What the task requires - Given the entries that follow, write out exactly the lines starting at the one containing "Open the Endangered species project card" and ending at the one containing "Open the bookmarks panel in left sidebar", both ends included, and only those.

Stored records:
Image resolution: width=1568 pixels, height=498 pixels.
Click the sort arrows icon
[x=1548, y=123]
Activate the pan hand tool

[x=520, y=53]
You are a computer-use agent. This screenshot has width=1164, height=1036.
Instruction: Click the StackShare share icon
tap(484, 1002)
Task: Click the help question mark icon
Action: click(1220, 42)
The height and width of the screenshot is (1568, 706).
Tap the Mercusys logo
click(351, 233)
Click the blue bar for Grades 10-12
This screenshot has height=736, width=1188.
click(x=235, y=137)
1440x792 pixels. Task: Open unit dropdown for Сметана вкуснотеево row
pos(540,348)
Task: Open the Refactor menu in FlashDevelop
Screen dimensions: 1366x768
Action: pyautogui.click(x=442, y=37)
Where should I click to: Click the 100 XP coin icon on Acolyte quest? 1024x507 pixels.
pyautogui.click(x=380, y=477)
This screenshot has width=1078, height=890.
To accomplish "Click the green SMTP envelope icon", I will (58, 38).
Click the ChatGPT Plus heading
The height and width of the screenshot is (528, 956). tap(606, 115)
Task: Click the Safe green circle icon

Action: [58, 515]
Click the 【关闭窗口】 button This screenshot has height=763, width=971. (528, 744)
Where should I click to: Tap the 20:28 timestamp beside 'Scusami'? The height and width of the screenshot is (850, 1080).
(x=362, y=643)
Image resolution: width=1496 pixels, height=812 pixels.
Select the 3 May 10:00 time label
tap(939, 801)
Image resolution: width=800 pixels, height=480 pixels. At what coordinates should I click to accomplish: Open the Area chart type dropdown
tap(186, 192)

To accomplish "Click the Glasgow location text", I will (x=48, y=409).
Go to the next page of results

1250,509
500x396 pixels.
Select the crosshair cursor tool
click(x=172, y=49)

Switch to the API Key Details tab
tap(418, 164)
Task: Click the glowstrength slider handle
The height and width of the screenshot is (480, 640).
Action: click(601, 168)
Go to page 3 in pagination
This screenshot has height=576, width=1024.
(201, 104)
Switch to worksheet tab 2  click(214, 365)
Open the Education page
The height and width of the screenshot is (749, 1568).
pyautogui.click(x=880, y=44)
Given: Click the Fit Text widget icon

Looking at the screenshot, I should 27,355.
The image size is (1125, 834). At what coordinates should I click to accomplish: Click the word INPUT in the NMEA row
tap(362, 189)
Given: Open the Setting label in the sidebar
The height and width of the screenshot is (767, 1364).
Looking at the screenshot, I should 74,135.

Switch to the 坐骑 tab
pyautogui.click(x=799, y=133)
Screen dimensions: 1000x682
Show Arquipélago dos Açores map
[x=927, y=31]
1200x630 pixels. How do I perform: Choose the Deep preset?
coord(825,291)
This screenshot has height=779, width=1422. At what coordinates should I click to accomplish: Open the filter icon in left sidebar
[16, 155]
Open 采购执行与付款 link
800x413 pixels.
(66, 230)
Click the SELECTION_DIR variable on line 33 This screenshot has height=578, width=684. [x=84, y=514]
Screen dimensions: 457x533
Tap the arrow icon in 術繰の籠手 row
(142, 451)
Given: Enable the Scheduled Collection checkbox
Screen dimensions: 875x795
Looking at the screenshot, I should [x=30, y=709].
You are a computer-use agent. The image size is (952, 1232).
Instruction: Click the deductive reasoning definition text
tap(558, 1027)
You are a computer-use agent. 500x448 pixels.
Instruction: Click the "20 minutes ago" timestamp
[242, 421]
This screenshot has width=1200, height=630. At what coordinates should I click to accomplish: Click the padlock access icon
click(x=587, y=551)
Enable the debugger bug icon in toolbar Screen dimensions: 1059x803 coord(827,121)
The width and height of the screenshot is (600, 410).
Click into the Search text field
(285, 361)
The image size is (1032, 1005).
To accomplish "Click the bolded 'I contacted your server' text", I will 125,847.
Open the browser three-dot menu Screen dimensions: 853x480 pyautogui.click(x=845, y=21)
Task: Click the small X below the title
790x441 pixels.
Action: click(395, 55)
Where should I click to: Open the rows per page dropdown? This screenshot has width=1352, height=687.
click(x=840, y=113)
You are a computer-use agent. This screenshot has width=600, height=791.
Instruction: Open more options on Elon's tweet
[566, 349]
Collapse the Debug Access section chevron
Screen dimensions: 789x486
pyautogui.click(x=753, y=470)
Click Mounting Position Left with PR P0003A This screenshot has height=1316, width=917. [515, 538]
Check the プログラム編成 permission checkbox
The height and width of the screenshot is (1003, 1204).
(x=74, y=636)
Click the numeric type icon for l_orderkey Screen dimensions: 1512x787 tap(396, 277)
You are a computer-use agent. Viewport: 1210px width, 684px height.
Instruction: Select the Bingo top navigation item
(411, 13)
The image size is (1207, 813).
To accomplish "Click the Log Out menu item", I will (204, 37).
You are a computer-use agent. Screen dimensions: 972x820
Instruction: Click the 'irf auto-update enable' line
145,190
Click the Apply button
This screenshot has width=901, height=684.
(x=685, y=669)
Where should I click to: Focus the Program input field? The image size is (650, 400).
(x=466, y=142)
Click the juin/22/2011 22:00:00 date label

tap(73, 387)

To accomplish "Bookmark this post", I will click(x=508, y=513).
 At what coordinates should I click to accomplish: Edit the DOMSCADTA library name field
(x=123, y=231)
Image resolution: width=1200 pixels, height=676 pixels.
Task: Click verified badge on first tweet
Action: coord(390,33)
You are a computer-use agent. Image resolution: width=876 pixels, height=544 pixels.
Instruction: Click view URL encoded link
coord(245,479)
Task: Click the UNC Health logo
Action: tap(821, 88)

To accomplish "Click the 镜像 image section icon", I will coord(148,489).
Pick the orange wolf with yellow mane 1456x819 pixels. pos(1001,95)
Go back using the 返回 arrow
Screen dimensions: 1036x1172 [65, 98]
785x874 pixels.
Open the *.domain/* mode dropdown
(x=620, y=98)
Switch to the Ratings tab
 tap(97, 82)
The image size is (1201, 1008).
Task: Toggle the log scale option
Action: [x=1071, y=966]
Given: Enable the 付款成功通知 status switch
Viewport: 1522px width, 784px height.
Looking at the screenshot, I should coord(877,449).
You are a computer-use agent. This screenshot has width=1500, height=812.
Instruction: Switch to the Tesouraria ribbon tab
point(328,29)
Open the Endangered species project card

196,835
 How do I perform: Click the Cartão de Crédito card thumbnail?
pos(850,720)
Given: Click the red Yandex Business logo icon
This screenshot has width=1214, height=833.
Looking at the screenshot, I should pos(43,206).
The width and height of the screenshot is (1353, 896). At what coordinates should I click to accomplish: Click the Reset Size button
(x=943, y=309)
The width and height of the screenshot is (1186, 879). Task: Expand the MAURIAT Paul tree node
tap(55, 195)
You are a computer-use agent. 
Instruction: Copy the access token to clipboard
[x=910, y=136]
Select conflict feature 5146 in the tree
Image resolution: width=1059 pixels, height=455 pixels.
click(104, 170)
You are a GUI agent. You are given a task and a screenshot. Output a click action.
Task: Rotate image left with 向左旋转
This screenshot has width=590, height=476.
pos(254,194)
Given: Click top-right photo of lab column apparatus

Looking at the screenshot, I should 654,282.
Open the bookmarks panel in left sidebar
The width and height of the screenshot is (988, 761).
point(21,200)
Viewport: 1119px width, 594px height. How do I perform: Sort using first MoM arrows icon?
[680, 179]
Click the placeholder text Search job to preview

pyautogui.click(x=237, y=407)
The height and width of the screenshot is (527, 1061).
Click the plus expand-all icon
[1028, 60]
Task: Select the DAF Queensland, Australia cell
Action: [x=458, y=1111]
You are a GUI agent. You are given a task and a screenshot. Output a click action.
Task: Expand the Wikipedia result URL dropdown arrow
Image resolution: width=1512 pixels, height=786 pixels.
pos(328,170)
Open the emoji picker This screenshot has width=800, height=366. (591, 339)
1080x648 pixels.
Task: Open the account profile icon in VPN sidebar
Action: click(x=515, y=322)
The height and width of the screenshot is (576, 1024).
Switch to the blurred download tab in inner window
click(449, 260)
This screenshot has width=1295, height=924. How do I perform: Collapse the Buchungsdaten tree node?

Output for this exercise -
Open the Endangered species project card

196,835
 How do I perform: Click the Cartão de Crédito card thumbnail?
pos(850,720)
Given: Click the red Yandex Business logo icon
This screenshot has width=1214, height=833.
Looking at the screenshot, I should pos(43,206).
The width and height of the screenshot is (1353, 896). At what coordinates should I click to accomplish: Click the Reset Size button
(x=943, y=309)
The width and height of the screenshot is (1186, 879). Task: Expand the MAURIAT Paul tree node
tap(55, 195)
You are a computer-use agent. 
Instruction: Copy the access token to clipboard
[x=910, y=136]
Select conflict feature 5146 in the tree
Image resolution: width=1059 pixels, height=455 pixels.
click(104, 170)
You are a GUI agent. You are given a task and a screenshot. Output a click action.
Task: Rotate image left with 向左旋转
This screenshot has width=590, height=476.
pos(254,194)
Given: Click top-right photo of lab column apparatus

Looking at the screenshot, I should 654,282.
Open the bookmarks panel in left sidebar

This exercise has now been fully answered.